Argenteuil, de nouvelles noces entre les intellectuels et le mouvement communiste français ? Annie Burger-Roussennac*
Le projet d’un comité central entièrement consacré aux questions idéologiques est le fruit d’une évolution amorcée depuis 1956, après le rapport de Nikita Khrouchtchev sur les crimes de Staline. Il est un aspect de l’aggiornamento, la politique de renouvellement voulue par le groupe dirigeant communiste pour mettre fin à l’isolement du PCF, lui permettre de comprendre les transformations de la société française des « Trente Glorieuses » et faire de lui un parti de gouvernement. Cette politique prend corps peu à peu au début des années 1960 en imposant un travail de réinterprétation des textes pour produire les soubassements théoriques des stratégies nouvelles.

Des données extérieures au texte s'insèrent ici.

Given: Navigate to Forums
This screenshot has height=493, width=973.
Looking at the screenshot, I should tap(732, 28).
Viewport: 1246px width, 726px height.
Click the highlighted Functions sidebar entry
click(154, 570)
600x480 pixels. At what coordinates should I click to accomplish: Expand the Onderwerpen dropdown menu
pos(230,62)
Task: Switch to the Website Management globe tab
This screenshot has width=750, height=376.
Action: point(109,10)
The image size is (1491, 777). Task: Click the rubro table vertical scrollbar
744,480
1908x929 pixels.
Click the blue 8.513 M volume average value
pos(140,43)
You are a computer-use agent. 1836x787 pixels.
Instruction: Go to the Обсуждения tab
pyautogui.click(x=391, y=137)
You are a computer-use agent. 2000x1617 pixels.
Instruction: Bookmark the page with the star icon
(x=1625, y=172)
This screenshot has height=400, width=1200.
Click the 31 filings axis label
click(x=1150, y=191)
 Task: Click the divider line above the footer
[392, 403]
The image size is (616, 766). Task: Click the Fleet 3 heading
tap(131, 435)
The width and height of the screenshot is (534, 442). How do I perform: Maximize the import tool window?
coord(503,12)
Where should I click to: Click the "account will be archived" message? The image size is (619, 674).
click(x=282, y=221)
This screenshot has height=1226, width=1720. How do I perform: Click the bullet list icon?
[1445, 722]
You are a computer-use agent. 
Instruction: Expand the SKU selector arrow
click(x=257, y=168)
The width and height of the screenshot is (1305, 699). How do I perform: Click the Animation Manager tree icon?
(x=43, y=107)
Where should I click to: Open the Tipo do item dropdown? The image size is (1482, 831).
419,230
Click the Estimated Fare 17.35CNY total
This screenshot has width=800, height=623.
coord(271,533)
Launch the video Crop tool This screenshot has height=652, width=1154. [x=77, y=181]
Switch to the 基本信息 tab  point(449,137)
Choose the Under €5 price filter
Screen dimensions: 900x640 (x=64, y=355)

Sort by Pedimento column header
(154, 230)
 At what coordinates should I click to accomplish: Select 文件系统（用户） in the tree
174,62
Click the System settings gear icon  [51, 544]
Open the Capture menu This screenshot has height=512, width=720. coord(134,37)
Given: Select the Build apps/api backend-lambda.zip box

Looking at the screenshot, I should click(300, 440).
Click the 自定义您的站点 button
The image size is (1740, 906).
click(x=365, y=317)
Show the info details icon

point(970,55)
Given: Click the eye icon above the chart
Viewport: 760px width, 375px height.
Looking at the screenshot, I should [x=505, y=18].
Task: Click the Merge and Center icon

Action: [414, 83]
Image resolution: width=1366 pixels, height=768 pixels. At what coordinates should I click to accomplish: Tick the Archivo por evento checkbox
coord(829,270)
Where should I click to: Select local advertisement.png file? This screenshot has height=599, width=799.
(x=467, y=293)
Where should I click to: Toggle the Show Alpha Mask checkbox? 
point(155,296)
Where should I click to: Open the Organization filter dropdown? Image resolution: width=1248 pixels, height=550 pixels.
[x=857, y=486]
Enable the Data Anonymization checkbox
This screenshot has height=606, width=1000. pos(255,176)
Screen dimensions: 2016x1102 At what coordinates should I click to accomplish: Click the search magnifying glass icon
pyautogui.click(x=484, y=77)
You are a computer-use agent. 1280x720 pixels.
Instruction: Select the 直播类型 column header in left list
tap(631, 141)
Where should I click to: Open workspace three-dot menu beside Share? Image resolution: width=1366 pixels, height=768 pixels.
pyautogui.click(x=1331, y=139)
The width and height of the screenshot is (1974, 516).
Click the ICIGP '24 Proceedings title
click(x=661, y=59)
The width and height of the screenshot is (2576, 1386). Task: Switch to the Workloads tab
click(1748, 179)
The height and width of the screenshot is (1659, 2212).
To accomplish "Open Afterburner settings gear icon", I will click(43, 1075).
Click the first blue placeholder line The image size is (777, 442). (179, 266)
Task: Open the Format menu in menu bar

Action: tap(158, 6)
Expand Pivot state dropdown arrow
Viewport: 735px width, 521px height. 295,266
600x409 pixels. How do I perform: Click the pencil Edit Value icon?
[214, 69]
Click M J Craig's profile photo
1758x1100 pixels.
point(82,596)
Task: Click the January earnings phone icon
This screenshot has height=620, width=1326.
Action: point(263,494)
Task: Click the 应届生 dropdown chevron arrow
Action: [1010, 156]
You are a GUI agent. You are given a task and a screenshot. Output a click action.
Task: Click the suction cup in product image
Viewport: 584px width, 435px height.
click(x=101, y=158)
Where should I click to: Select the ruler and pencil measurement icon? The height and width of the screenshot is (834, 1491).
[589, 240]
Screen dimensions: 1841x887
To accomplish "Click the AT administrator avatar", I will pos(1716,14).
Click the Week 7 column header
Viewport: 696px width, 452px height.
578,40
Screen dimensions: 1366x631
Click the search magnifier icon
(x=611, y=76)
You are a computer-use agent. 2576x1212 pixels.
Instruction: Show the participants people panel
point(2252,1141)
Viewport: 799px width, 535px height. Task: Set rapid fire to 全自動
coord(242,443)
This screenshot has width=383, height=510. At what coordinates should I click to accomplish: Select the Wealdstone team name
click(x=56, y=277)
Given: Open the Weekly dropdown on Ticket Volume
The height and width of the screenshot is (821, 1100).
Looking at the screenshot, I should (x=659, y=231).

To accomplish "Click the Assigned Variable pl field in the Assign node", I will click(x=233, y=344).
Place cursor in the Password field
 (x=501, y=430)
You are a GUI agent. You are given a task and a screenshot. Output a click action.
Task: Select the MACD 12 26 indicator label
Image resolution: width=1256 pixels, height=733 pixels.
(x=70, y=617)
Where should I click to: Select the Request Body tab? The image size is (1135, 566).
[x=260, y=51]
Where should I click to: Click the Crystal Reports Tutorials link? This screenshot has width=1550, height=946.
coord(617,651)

Elle est portée par Maurice Thorez et surtout par son successeur Waldeck Rochet, le nouveau secrétaire du PCF en 1964.
La fin officielle de l’art de parti
Les impératifs du jdanovisme imposés en 1948 sont amendés dans les Lettres Françaises par Louis Aragon dès 1958. La revue cultive sa proximité avec les avant-gardes et est ouverte aux productions non communistes. Aragon préface l’ouvrage de Roger Garaudy, Vers un réalisme sans rivages. En 1965, il travaille activement à la déstalinisation culturelle en prenant position pour les deux écrivains soviétiques Siniavski et Daniel, respectivement condamnés à 5 et 7 ans de camps à cause de leurs écrits. La Nouvelle Critique, revue communiste crée en 1948 pour les intellectuels communistes et fer de lance d’une culture communiste de Guerre froide a pris le même tournant, en contrebande. Elle n’est pas censée faire de propositions nouvelles, mais simplement de vulgariser les idées communistes dans les rangs intellectuels. Pourtant, en 1963, elle fait paraître un numéro sur le culte de la personnalité, en 1964 un autre sur Freud et Lacan. En 1965-66, la revue va plus loin en prenant position pour les idées novatrices de Louis Althusser sur l’antihumanisme du marxisme et soutient les critiques des travaux du philosophe officiel Roger Garaudy. Celui-ci, membre du bureau politique depuis 1956, dirige le Centre d’études et de recherches marxistes (CERM) et prône un dialogue entre marxisme et chrétiens. Les jeunes philosophes lui reprochent entre autres d’affadir, de vider le marxisme de son contenu.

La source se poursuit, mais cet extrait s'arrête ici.